Les bilans humains aux États-Unis : trois morts et cinq blessés parmi les forces militaires

Aux États-Unis, les pertes se concentrent sur les personnels militaires déployés dans la région, avec trois soldats tués et cinq blessés confirmés par le Pentagone. Ces victimes ont été touchées lors de ripostes iraniennes sur des bases alliées hébergeant des troupes américaines, sans que les lieux exacts soient divulgués pour des raisons de sécurité. Le département de la Défense a indiqué que les trois décès sont survenus lors d’une salve de missiles sur une installation au Moyen-Orient, probablement en Irak ou à Bahreïn, où des explosions secondaires ont amplifié les dommages. Les blessés souffrent de traumatismes variés, incluant des brûlures et des fractures, et ont été évacués vers des hôpitaux militaires en Allemagne pour des soins avancés.

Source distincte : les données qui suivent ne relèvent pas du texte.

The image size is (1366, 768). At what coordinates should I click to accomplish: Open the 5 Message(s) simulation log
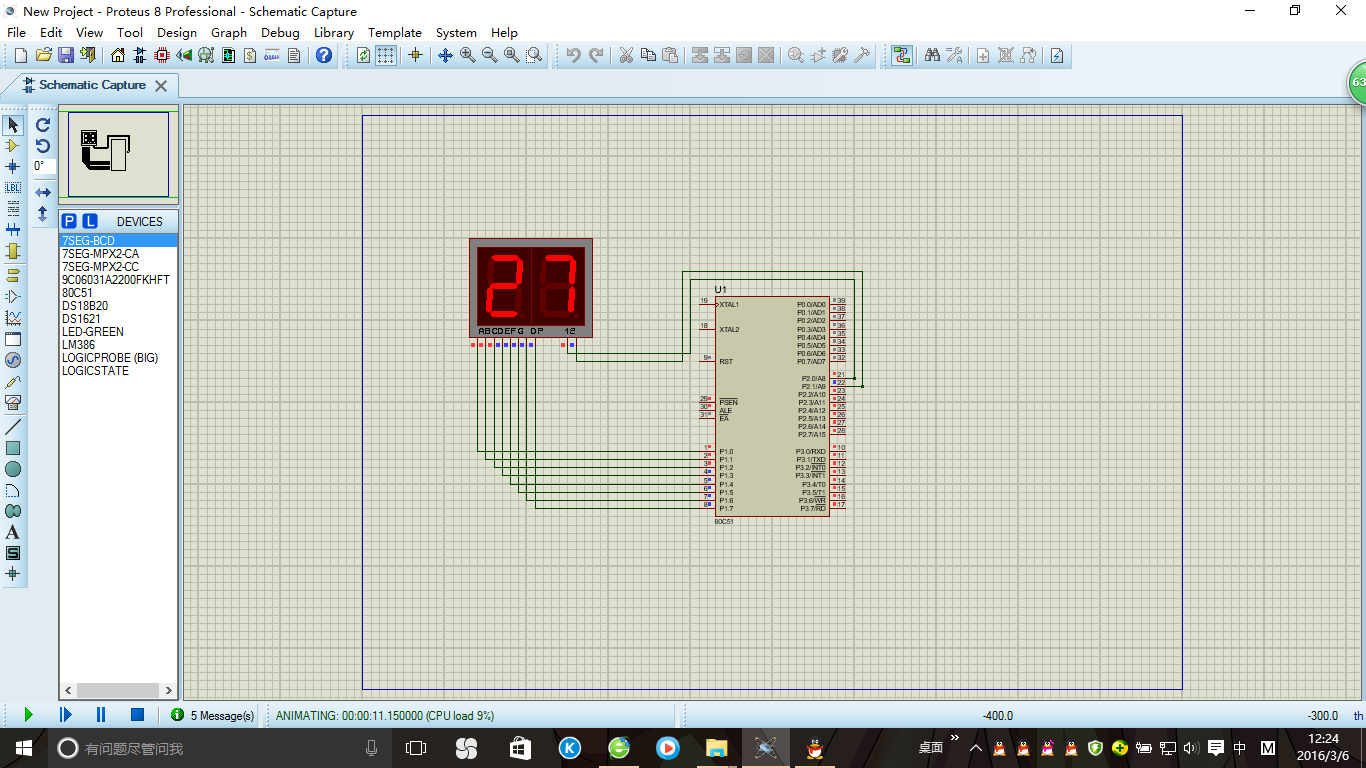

Le président Donald Trump, lors d’une conférence de presse, a rendu hommage à ces soldats : « Ils ont donné leur vie pour protéger notre nation contre une menace persistante, et leur sacrifice ne sera pas vain. » Ces pertes marquent les premières confirmées pour les forces américaines dans ce conflit, soulignant les risques pour les milliers de militaires stationnés dans la région. Des familles ont été notifiées, avec des détails limités sur les circonstances exactes pour préserver les opérations en cours. Le Pentagone a activé des protocoles de soutien psychologique pour les unités affectées, tandis que des renforts ont été déployés pour combler les gaps opérationnels.

Les bilans humains dans les États du Golfe : une dizaine de morts et des blessés dispersés

Dans les États du Golfe, les ripostes iraniennes ont causé une dizaine de morts et des dizaines de blessés, principalement dus à des éclats de missiles interceptés tombant sur des zones civiles. Aux Émirats arabes unis, trois civils ont été tués près de Jebel Ali et Abu Dhabi, où des projectiles ont touché un entrepôt naval et des quartiers adjacents. Les autorités émiraties ont rapporté 20 blessés, incluant des travailleurs étrangers affectés par des débris. À Bahreïn, aucune mort n’a été confirmée, mais cinq personnes ont été hospitalisées pour des blessures légères près de la base de la Cinquième Flotte, où une explosion a provoqué des paniques collectives.

Au Qatar, la base d’Al Udeid a été visée sans victimes, mais deux civils ont été blessés par des éclats à Doha, près d’une installation gazière endommagée. Au Koweït, quatre missiles et 12 drones ont causé des blessures à dix personnes, sans décès rapportés, dans une zone militaire où des familles de soldats résident. En Arabie saoudite, des actifs pétroliers touchés ont entraîné trois blessés parmi les employés, sans morts confirmées. En Oman, des cibles non précisées ont blessé deux personnes. Globalement, les États du Golfe estiment à 50 le nombre de blessés, avec des hôpitaux comme ceux de Dubaï traitant des cas de traumatismes mineurs. Des porte-parole locaux ont insisté sur la résilience des populations, avec des évacuations organisées pour minimiser les risques.

Les bilans humains en Irak et en Jordanie : blessés militaires et civils

En Irak, les frappes iraniennes sur Erbil et des bases au nord ont causé au moins 15 blessés, incluant des soldats kurdes et des civils près des installations. Les autorités irakiennes ont rapporté que des missiles ont touché des zones résidentielles adjacentes, blessant cinq enfants dans un village proche. En Jordanie, des sites militaires visés ont entraîné dix blessés parmi les forces armées, sans civils affectés confirmés. Les services d’urgence jordaniens ont décrit des traumatismes dus à des explosions, avec des évacuations vers Amman.